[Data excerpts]
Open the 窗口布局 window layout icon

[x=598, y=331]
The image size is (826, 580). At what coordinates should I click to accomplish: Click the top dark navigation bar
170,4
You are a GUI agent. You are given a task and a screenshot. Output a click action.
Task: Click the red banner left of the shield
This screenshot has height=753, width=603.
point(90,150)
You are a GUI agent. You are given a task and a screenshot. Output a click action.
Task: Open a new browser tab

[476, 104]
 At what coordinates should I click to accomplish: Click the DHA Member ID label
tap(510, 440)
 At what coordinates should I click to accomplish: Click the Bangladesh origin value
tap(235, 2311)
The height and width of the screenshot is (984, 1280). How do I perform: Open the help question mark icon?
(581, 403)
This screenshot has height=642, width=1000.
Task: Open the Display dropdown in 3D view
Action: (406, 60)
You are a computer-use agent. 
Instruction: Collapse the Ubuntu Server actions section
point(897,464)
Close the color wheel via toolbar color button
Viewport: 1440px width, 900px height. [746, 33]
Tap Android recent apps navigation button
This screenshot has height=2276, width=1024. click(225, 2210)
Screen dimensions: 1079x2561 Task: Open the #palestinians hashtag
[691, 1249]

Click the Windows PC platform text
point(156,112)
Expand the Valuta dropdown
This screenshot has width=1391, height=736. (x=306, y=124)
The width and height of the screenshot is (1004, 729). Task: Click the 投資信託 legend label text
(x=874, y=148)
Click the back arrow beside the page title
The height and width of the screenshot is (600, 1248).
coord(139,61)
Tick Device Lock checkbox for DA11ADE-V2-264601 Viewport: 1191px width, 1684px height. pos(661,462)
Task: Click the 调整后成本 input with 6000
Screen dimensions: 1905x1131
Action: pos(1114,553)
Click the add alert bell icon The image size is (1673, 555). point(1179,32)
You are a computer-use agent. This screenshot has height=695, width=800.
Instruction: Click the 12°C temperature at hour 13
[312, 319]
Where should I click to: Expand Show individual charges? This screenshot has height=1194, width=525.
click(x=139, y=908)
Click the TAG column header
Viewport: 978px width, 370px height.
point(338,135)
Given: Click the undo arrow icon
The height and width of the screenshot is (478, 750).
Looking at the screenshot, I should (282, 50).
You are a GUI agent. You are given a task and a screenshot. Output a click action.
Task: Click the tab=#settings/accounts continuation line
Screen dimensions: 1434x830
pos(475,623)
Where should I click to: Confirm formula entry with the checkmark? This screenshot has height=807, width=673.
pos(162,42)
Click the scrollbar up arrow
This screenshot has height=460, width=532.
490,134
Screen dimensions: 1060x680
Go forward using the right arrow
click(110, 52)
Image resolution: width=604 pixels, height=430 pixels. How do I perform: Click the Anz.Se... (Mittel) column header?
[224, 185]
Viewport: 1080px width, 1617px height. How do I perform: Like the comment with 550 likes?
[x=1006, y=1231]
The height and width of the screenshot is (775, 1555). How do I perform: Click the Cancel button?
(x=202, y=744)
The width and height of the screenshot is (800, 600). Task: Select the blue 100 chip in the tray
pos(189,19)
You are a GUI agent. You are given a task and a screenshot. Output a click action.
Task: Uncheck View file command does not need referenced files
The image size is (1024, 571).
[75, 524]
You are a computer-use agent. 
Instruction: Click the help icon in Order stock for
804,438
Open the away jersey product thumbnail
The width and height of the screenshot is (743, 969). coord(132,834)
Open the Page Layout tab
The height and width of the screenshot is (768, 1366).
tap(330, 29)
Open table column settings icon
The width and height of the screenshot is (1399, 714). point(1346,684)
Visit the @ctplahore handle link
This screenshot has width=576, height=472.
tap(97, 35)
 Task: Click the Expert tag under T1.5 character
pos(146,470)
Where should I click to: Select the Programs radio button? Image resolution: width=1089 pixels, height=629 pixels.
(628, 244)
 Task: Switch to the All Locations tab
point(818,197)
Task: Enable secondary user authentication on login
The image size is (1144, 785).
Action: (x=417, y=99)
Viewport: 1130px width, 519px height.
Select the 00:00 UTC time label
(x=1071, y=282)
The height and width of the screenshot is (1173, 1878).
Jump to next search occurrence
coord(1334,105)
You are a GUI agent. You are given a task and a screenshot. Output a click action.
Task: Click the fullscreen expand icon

## What is being asked
The reply should consist of all the records, repeated exactly.

## Result below
Open the 窗口布局 window layout icon

[x=598, y=331]
The image size is (826, 580). At what coordinates should I click to accomplish: Click the top dark navigation bar
170,4
You are a GUI agent. You are given a task and a screenshot. Output a click action.
Task: Click the red banner left of the shield
This screenshot has height=753, width=603.
point(90,150)
You are a GUI agent. You are given a task and a screenshot. Output a click action.
Task: Open a new browser tab

[476, 104]
 At what coordinates should I click to accomplish: Click the DHA Member ID label
tap(510, 440)
 At what coordinates should I click to accomplish: Click the Bangladesh origin value
tap(235, 2311)
The height and width of the screenshot is (984, 1280). How do I perform: Open the help question mark icon?
(581, 403)
This screenshot has height=642, width=1000.
Task: Open the Display dropdown in 3D view
Action: (406, 60)
You are a computer-use agent. 
Instruction: Collapse the Ubuntu Server actions section
point(897,464)
Close the color wheel via toolbar color button
Viewport: 1440px width, 900px height. [746, 33]
Tap Android recent apps navigation button
This screenshot has height=2276, width=1024. click(225, 2210)
Screen dimensions: 1079x2561 Task: Open the #palestinians hashtag
[691, 1249]

Click the Windows PC platform text
point(156,112)
Expand the Valuta dropdown
This screenshot has width=1391, height=736. (x=306, y=124)
The width and height of the screenshot is (1004, 729). Task: Click the 投資信託 legend label text
(x=874, y=148)
Click the back arrow beside the page title
The height and width of the screenshot is (600, 1248).
coord(139,61)
Tick Device Lock checkbox for DA11ADE-V2-264601 Viewport: 1191px width, 1684px height. pos(661,462)
Task: Click the 调整后成本 input with 6000
Screen dimensions: 1905x1131
Action: pos(1114,553)
Click the add alert bell icon The image size is (1673, 555). point(1179,32)
You are a computer-use agent. This screenshot has height=695, width=800.
Instruction: Click the 12°C temperature at hour 13
[312, 319]
Where should I click to: Expand Show individual charges? This screenshot has height=1194, width=525.
click(x=139, y=908)
Click the TAG column header
Viewport: 978px width, 370px height.
point(338,135)
Given: Click the undo arrow icon
The height and width of the screenshot is (478, 750).
Looking at the screenshot, I should (282, 50).
You are a GUI agent. You are given a task and a screenshot. Output a click action.
Task: Click the tab=#settings/accounts continuation line
Screen dimensions: 1434x830
pos(475,623)
Where should I click to: Confirm formula entry with the checkmark? This screenshot has height=807, width=673.
pos(162,42)
Click the scrollbar up arrow
This screenshot has height=460, width=532.
490,134
Screen dimensions: 1060x680
Go forward using the right arrow
click(110, 52)
Image resolution: width=604 pixels, height=430 pixels. How do I perform: Click the Anz.Se... (Mittel) column header?
[224, 185]
Viewport: 1080px width, 1617px height. How do I perform: Like the comment with 550 likes?
[x=1006, y=1231]
The height and width of the screenshot is (775, 1555). How do I perform: Click the Cancel button?
(x=202, y=744)
The width and height of the screenshot is (800, 600). Task: Select the blue 100 chip in the tray
pos(189,19)
You are a GUI agent. You are given a task and a screenshot. Output a click action.
Task: Uncheck View file command does not need referenced files
The image size is (1024, 571).
[75, 524]
You are a computer-use agent. 
Instruction: Click the help icon in Order stock for
804,438
Open the away jersey product thumbnail
The width and height of the screenshot is (743, 969). coord(132,834)
Open the Page Layout tab
The height and width of the screenshot is (768, 1366).
tap(330, 29)
Open table column settings icon
The width and height of the screenshot is (1399, 714). point(1346,684)
Visit the @ctplahore handle link
This screenshot has width=576, height=472.
tap(97, 35)
 Task: Click the Expert tag under T1.5 character
pos(146,470)
Where should I click to: Select the Programs radio button? Image resolution: width=1089 pixels, height=629 pixels.
(628, 244)
 Task: Switch to the All Locations tab
point(818,197)
Task: Enable secondary user authentication on login
The image size is (1144, 785).
Action: (x=417, y=99)
Viewport: 1130px width, 519px height.
Select the 00:00 UTC time label
(x=1071, y=282)
The height and width of the screenshot is (1173, 1878).
Jump to next search occurrence
coord(1334,105)
You are a GUI agent. You are given a task and a screenshot. Output a click action.
Task: Click the fullscreen expand icon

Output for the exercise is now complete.